Reading In File Data One Line At A Time Using ColdFusion's CFLoop Tag Or Java's LineNumberReader

By Ben Nadel

Published 2010-09-15 in ColdFusion — Comments (21)

Last week on Twitter, someone asked about reading in files that were too big to fit in the allocated RAM on the JVM. To this problem, I suggested that the developer try using the file line reader functionality built into ColdFusion 8's CFLoop tag. After this discussion ended, someone else asked me to blog about this new CFLoop functionality as they had never heard of it before. As such, I figured I'd put together this quick ColdFusion demo.

As of ColdFusion 8, there are two new CFLoop attributes related to file parsing:

File - The expanded path of the file to read.
Characters - The number of characters to read from the file with each iteration.

While the File attribute is required for file reading, the Characters attribute is not. If the Characters attribute is omitted, ColdFusion defaults to reading in the file one line at a time (as defined by standard line delimiters - \r, \n, and \r\n). In this case (characters omitted), the Index variable of the loop will contain the line data, minus the line delimiters. If the Characters attribute is provided, the Index variable of the loop will contain the number of characters as defined by the Characters attribute (including the line delimiters).

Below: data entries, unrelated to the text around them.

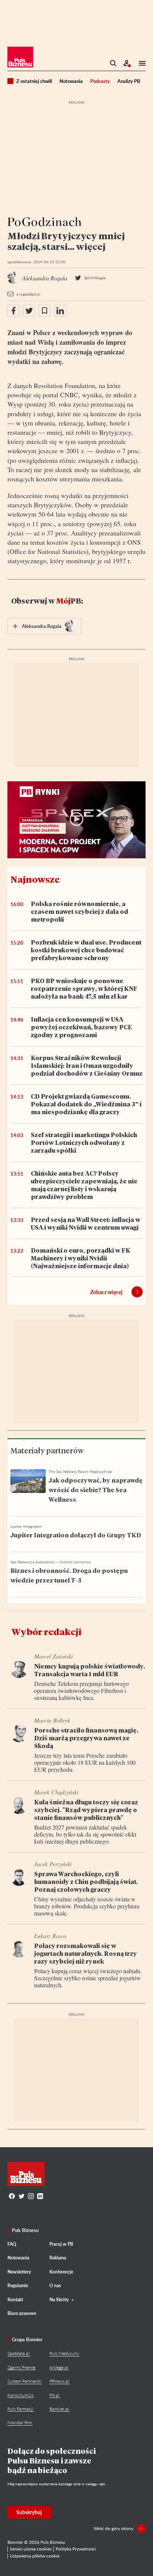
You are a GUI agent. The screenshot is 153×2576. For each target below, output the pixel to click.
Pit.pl (54, 2395)
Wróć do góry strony (113, 2528)
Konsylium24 (20, 2395)
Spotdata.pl (18, 2353)
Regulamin (17, 2285)
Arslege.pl (58, 2367)
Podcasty (100, 81)
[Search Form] (113, 63)
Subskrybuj (29, 2512)
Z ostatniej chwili (34, 81)
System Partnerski (24, 2381)
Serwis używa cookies (31, 2549)
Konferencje (61, 2272)
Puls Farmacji (20, 2409)
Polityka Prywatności (76, 2549)
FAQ (11, 2244)
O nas (55, 2285)
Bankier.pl (59, 2409)
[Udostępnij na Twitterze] (29, 311)
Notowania (71, 81)
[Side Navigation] (140, 63)
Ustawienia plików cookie (34, 2556)
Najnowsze (35, 879)
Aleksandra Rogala (42, 626)
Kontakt (15, 2299)
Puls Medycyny (64, 2353)
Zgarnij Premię (21, 2367)
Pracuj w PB (61, 2244)
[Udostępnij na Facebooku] (13, 311)
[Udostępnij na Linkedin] (60, 311)
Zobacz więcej (106, 1292)
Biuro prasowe (21, 2313)
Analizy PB (128, 81)
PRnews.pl (59, 2381)
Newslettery (19, 2272)
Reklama (57, 2258)
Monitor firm (19, 2422)
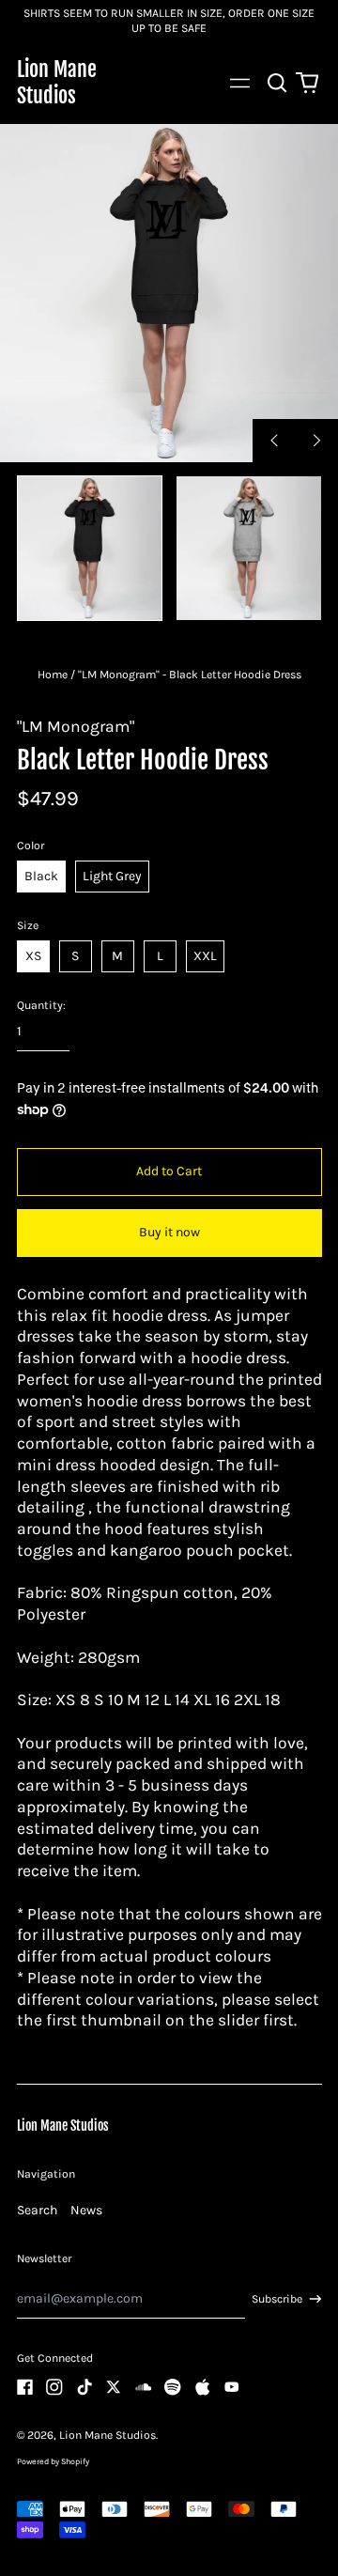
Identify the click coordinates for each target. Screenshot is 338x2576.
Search (37, 2210)
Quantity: (41, 1005)
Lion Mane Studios (57, 82)
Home (53, 674)
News (86, 2210)
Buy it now (169, 1232)
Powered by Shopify (53, 2461)
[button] (278, 84)
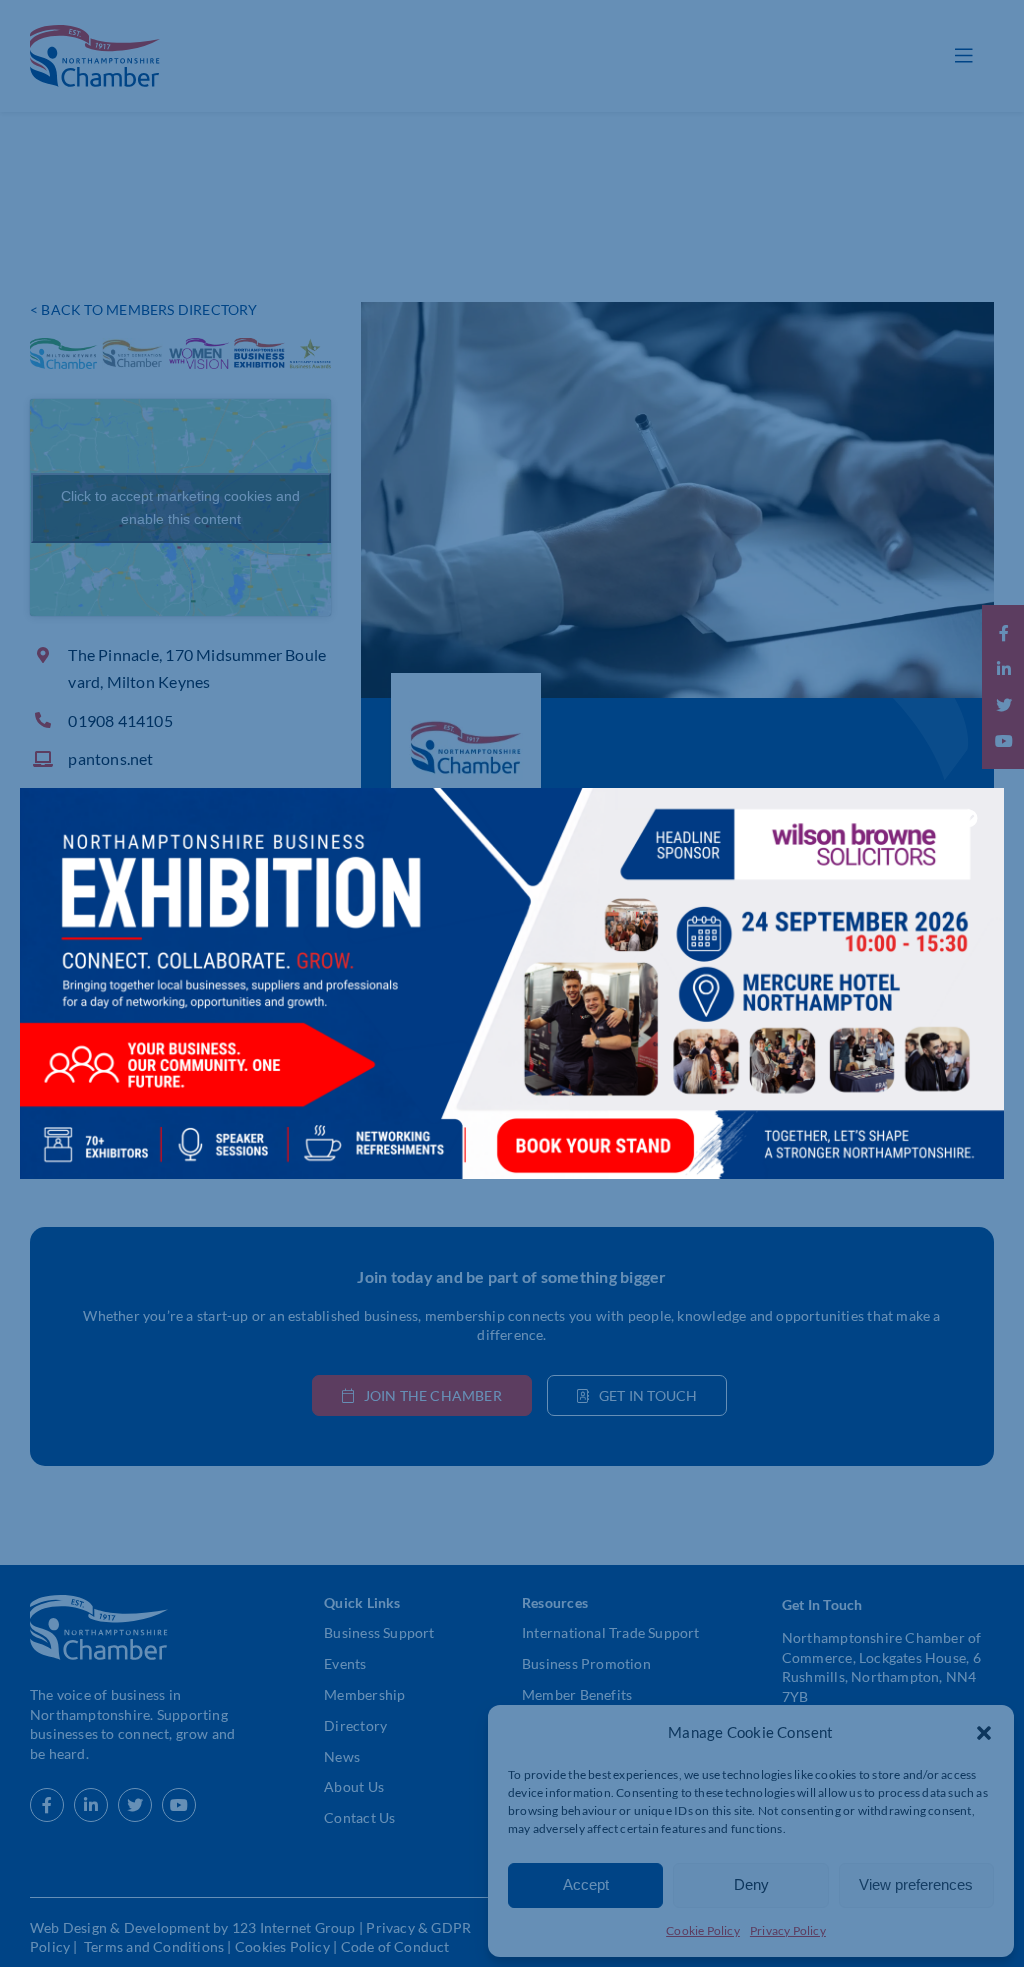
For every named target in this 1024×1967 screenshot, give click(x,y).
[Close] (969, 818)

To see both of these scenarios in action (by-line and by-characters), let's take a look at the following ColdFusion demo:

<!---
	We are going to be reading in a file, line by line, so first,
	let's create a file to read. Define the path to the file we
	are going to populate.
--->
<cfset filePath = expandPath( "./data.txt" ) />

<!---
	Delete the file if it exists so that we don't keep populating
	the same document.
--->
<cfif fileExists( filePath )>

	<cfset fileDelete( filePath ) />

</cfif>

<!--- Write some data to the file. --->
<cfloop
	index="i"
	from="1"
	to="10"
	step="1">

	<cffile
		action="append"
		file="#filePath#"
		output="This is line #i# in this file."
		addnewline="true"
		/>

</cfloop>


<!--- ----------------------------------------------------- --->
<!--- ----------------------------------------------------- --->


<cfoutput>


	<!---
		Now, we are going to read the file in line-by-line using
		ColdFusion 8's new CFLoop behavior. The File attribute
		tells ColdFusion what file to read in, the Index attribute
		defines the variable into which ColdFusion will put the
		parsed text line.
	--->
	<cfloop
		index="line"
		file="#filePath#">

		Line: #line#<br />

	</cfloop>


	<br />


	<!---
		CFLoop also allows for a Characters attribute. If we omit
		this attibute (as above), ColdFusion reads the file line-by-
		line. If we use the Characters attribute, however, ColdFusion
		will read the file a chunk at a time based on the number of
		characters defined.

		Here, we are going to read the file in 50 characters at
		a time.
	--->
	<cfloop
		index="chunk"
		file="#filePath#"
		characters="50">

		50 Char Chunk: #chunk#<br />

	</cfloop>


</cfoutput>

The first part of this demo simply creates and populates the file that we are going to read-in. Then, I use two CFLoop tags - one with just the File attribute and one with both the File and Characters attribute. When we run the above code, we get the following page output:

Line: This is line 1 in this file.
Line: This is line 2 in this file.
Line: This is line 3 in this file.
Line: This is line 4 in this file.
Line: This is line 5 in this file.
Line: This is line 6 in this file.
Line: This is line 7 in this file.
Line: This is line 8 in this file.
Line: This is line 9 in this file.
Line: This is line 10 in this file.

50 Char Chunk: This is line 1 in this file. This is line 2 in thi
50 Char Chunk: s file. This is line 3 in this file. This is line
50 Char Chunk: 4 in this file. This is line 5 in this file. This
50 Char Chunk: is line 6 in this file. This is line 7 in this fil
50 Char Chunk: e. This is line 8 in this file. This is line 9 in
50 Char Chunk: this file. This is line 10 in this file.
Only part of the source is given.